Britain flourished in its abolition.  Partly this was because the lack of slave labour made us invest more in technology which made us a global super power.  But also we were adept at taking the capital from other countries on the way and adding it to our own which made C19th British capitalism a world beater

But our addiction to unfree labour didn’t end with slavery.   We replaced Black slaves with Indian bonded labourers- wherever the British Empire made money we took Indian workers who had no choice but to work for us.   The Indian populations of the Caribbean and South Africa were created in the space of a few decades as we used Indian serfs to replace our Black Slaves.   If you see Roti and Curry on the menu of a Jamaican restaurant, or Chandrapaul opening the batting for the West Indies it is the legacy of that grim industry.   Ghandi made his name as lawyer fighting for the Asian community in South Africa.  

It wasn’t just the British Empire who indulged in unfree Asian labour.   The US abolished slavery with the 13th Amendment after the civil war.   As black labour slowly achieved emancipation they were replaced by Chinese coolies.  This was particularly prevalent in parts of the US like California which never had slavery to begin with

If you have vague memories of the TV show Kung Fu with David Carradine as Grasshopper  – the Kung Fu warrior in Cowboy America  – now you understand the plot, such as it was

The use of Indian bonded labour continued in the British Empire until the end of World War One.   The Liberal Government outlawed it after the war.   

But at the same time the Ottoman Empire collapsed, and Britain gained a new, semi-formal Empire.

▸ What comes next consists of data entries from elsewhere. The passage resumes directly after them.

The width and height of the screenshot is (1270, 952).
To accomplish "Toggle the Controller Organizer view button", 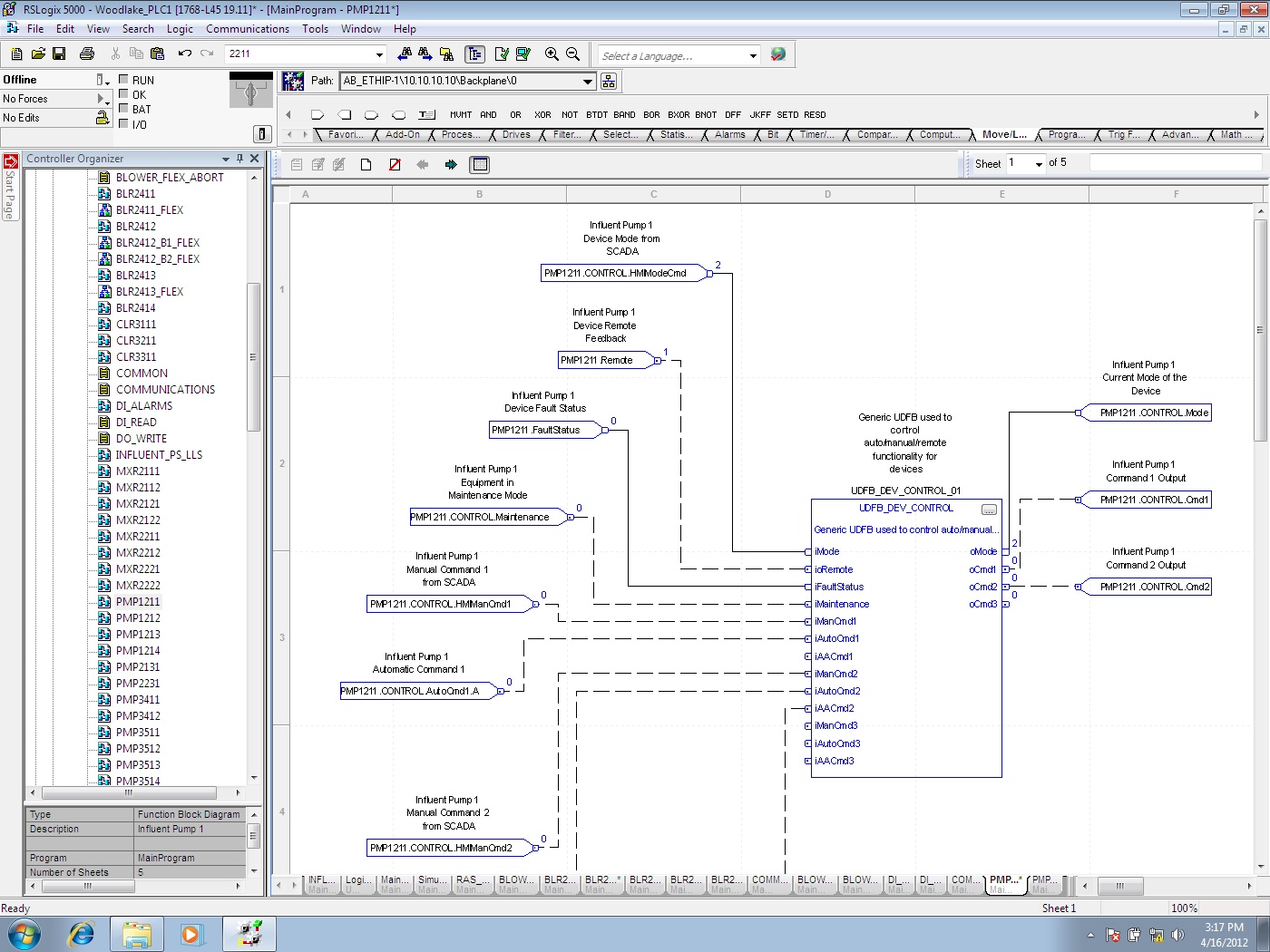I will [x=474, y=54].
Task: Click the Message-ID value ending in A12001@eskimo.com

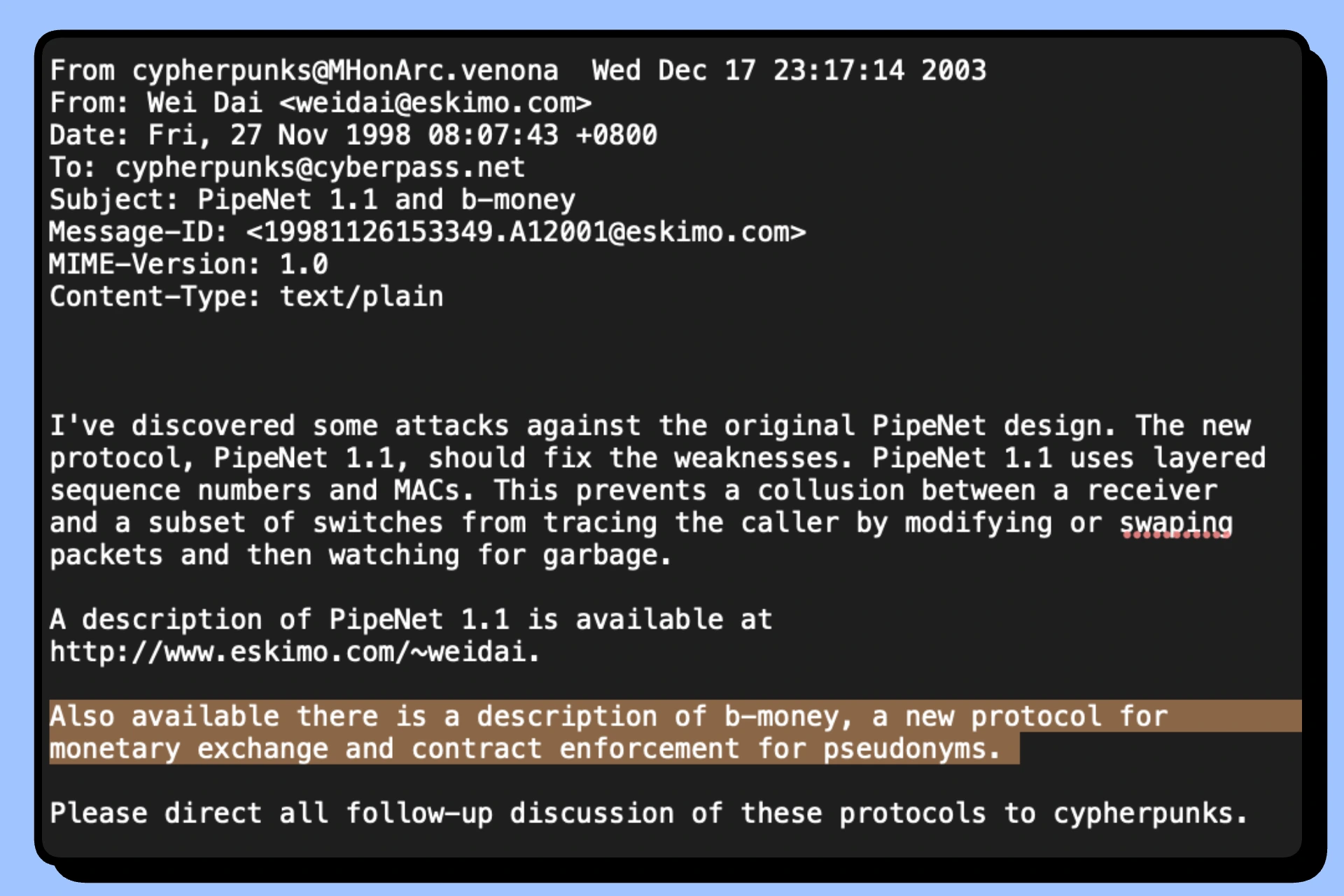Action: pyautogui.click(x=526, y=232)
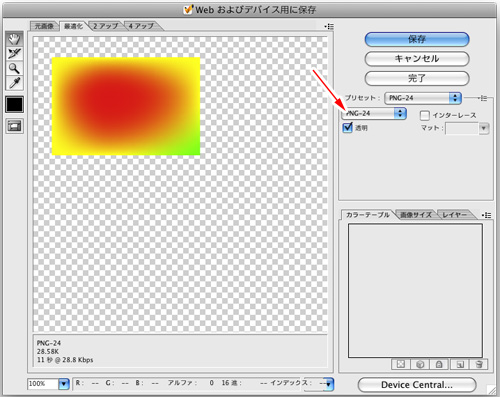
Task: Enable the インターレース checkbox
Action: [x=424, y=115]
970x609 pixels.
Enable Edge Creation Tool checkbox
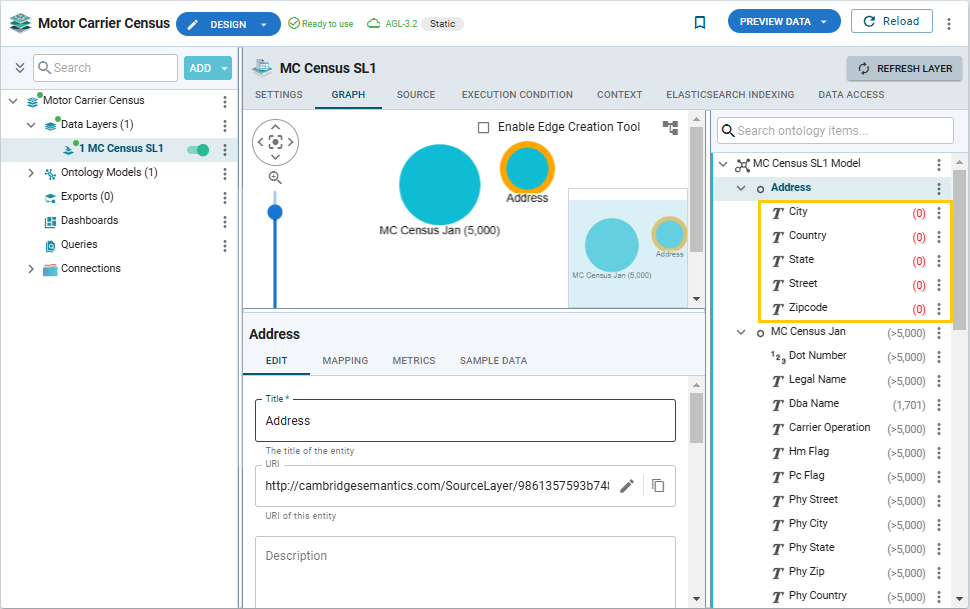(x=484, y=127)

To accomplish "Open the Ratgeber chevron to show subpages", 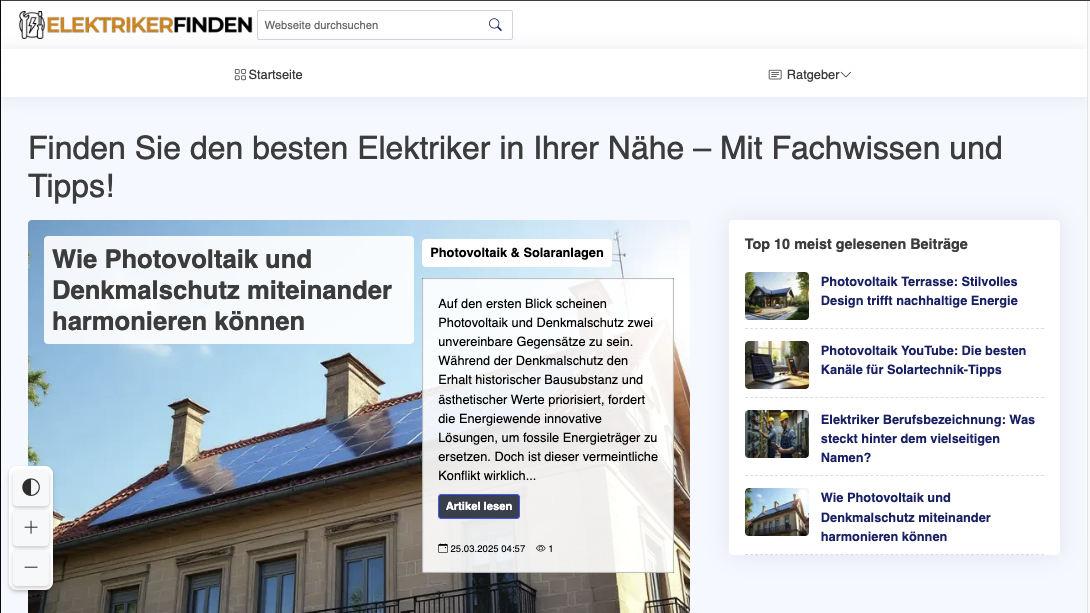I will (x=846, y=74).
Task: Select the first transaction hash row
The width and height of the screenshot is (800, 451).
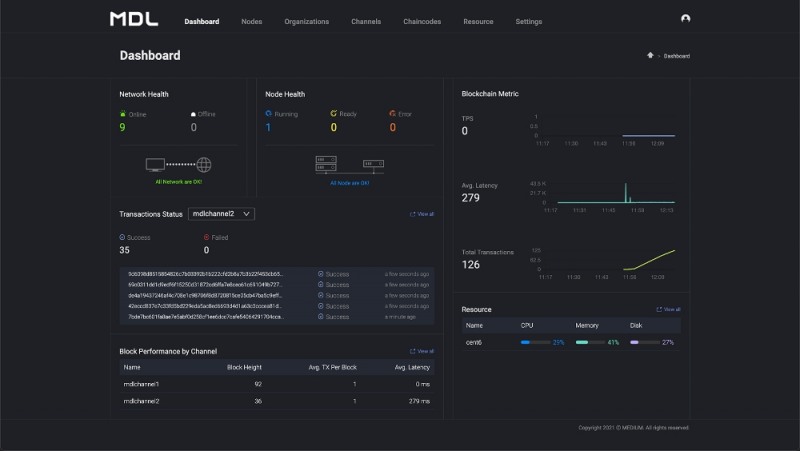Action: pos(204,273)
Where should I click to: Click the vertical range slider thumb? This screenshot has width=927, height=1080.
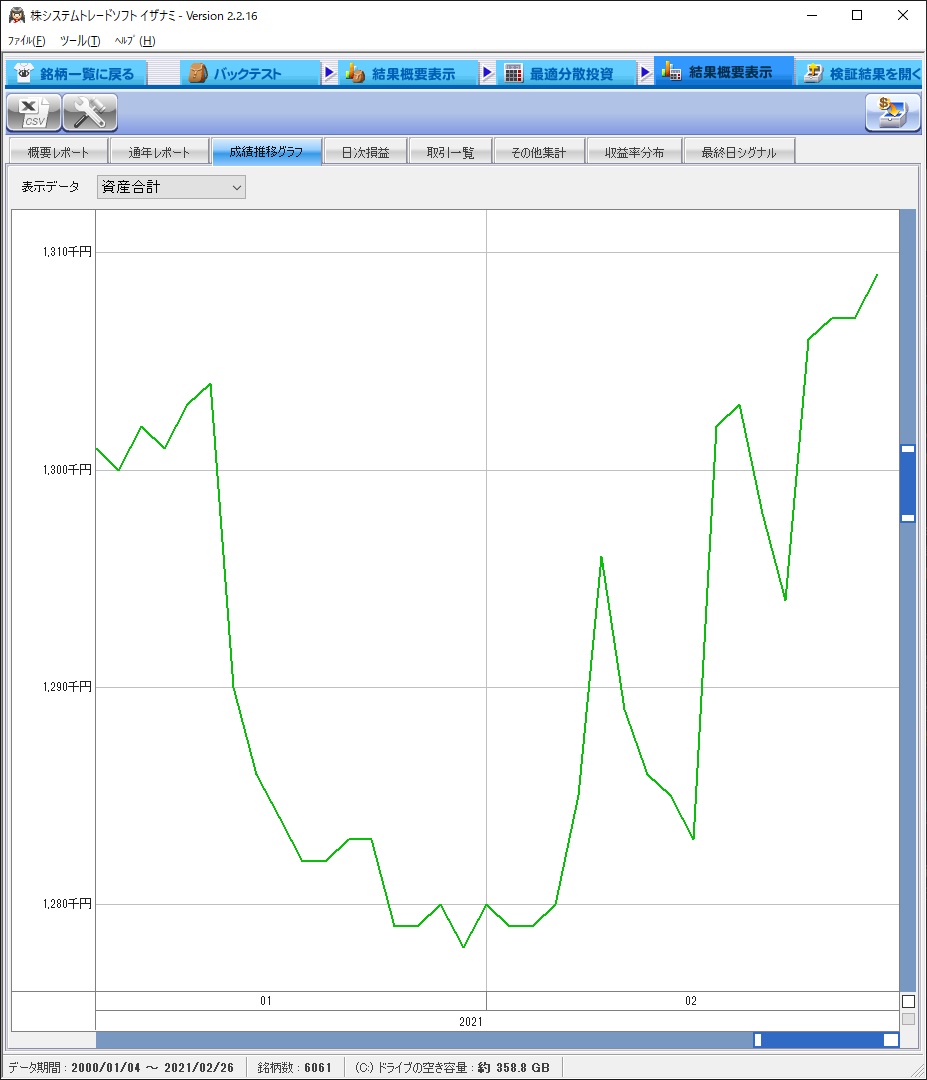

We ruled Gulf States and what is now Israel and Palestine from WW1 onwards, the rest of the Arab lands were divided up into French and British spheres of influence under the Sykes-Picot treaty.  Israel and Palestine became independent in 1947, but Britain only finally gave up it’s role in the Gulf in 1971.   The British and French spheres of influence are now US and Russian.  

And while the use of Indian bonded Labour ended in the formal Empire, it continued in the mandates states.  The oil rich Arab states imported Indian bonded labour in increasing numbers as they got richer and dreamed up bigger and more expensive infrastructure projects.

An illegal labour practice that we outlawed in our own lands a century ago lives on in the Gulf where it builds football stadiums, and in India where they make goods for Western markets.

This isn’t meant to be a long attack on the British Empire.  We did bad things a long time ago, and it is shocking to see some of the worst aspects of Empire carrying on into the modern world.   

But it is also an example of how we are able to turn a blind eye to widespread unfree labour even in a world as interconnected as our own.